*Problems to solve*
a. Please list every actor named in the passage on thesis, antithesis, and synthesis.
b. According to the passage on thesis, antithesis, and synthesis, how do films noir typically end?
c. From the passage on thesis, antithesis, and synthesis, quote the section that opens with the words containing "In that case, we position our ideas as an" and closes with "it is not.)".

*Document extract*
=-=-=-=-=

1)  Are we beginning something new?  (Nobody has ever thought of interpreting Casablanca as a film noir .)

                In that case, we position our ideas as a thesis .  ( The similarities in this evidence from films noir and from Casablanca suggests that Casablanca is a film noir . )

2)  Are we responding to something a previous thesis asserts?  (X has argued that Casablanca is a film noir .)

                In that case, we position our ideas as an antithesis to a previous thesis.  ( X suggests Casablanca is a film noir, but this is unlikely because films noir typically end with the hero's destruction and the triumph of evil's power. )

3)  Are we responding to the existence of a debate between a thesis and its antithesis, or to a series of theses?  (X says Casablanca is a film noir and Y says it is not.)

                In that case, we take the best points made by each, if they do not contradict, and create a synthesis of the thesis-antithesis dyad or the series of theses. 

( X has recently argued that, based upon comparison of evidence from other films noir and from Casablanca , that   Casablanca ought to be viewed as a film noir .  Y challenged X's argument by drawing our attention to evidence in Casablanca and in films noir that suggests Casablanca should not be viewed as a film noir .  Z recently has proposed a subgenre of film noir  which he calls "ironic film noir ," based on evidence from more recent films that X and Y do not consider, like Repo Man (1984) and Diva (1981).    In these films, the triumph of evil and destruction of the hero are thwarted at the last moment by supernatural or extremely unlikely interventions in a world that remains deeply corrupt.  If we look at X's and Y's evidence in the light of Z's reasoning, we probably should conclude that Casablanca is best understood as an ironic film noir, but with a comic rather than satiric attitude toward its characters and their dilemma. )

        Don't make the mistake of assuming that all theses have to be positive and all antitheses have to be negative.  Note that the thesis might easily have begun arguing that Casablanca was not film noir if X had begun by analyzing the roles played by Bogart, Greenstreet, and Lorre in previous films noir and argued that the differences between their characters and the plots of those movies and those of Casablanca meant that Casablanca was meant to be viewed as a rebellion against film noir to promote positive views of society in a time of war.  In that case, Y's antithesis might well have looked for similarities between those same characters and plots to argue that Casablanca was a failed film noir, a genre hijacked by the Hollywood studios from the auteur directors in a truly "corrupt city" that was the whole world, now that war had become a global norm.

=-=-=-=-=

*Information shown*
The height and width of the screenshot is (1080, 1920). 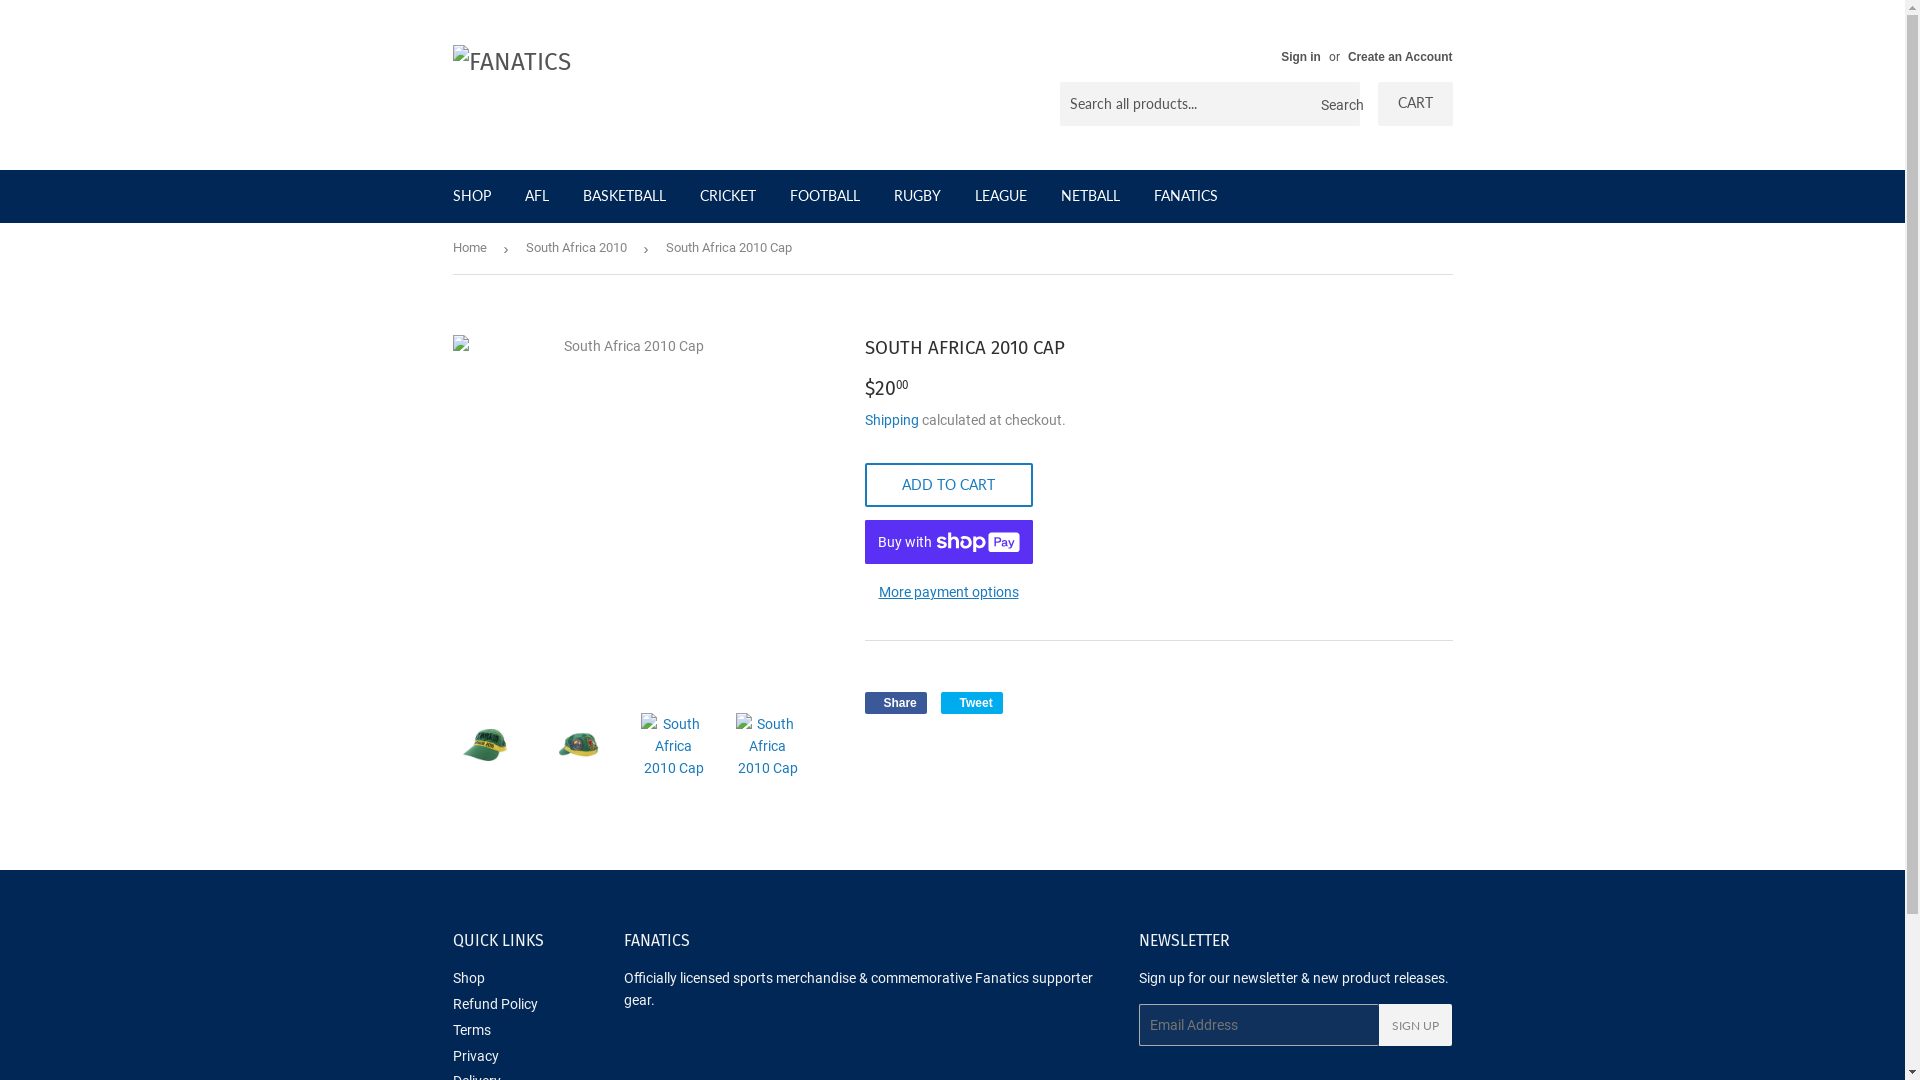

=-=-=-=-=

*Results for each task*
a. Bogart, Greenstreet, Lorre

b. With the hero's destruction and the triumph of evil's power.

c.
In that case, we position our ideas as an antithesis to a previous thesis.  ( X suggests Casablanca is a film noir, but this is unlikely because films noir typically end with the hero's destruction and the triumph of evil's power. )

3)  Are we responding to the existence of a debate between a thesis and its antithesis, or to a series of theses?  (X says Casablanca is a film noir and Y says it is not.)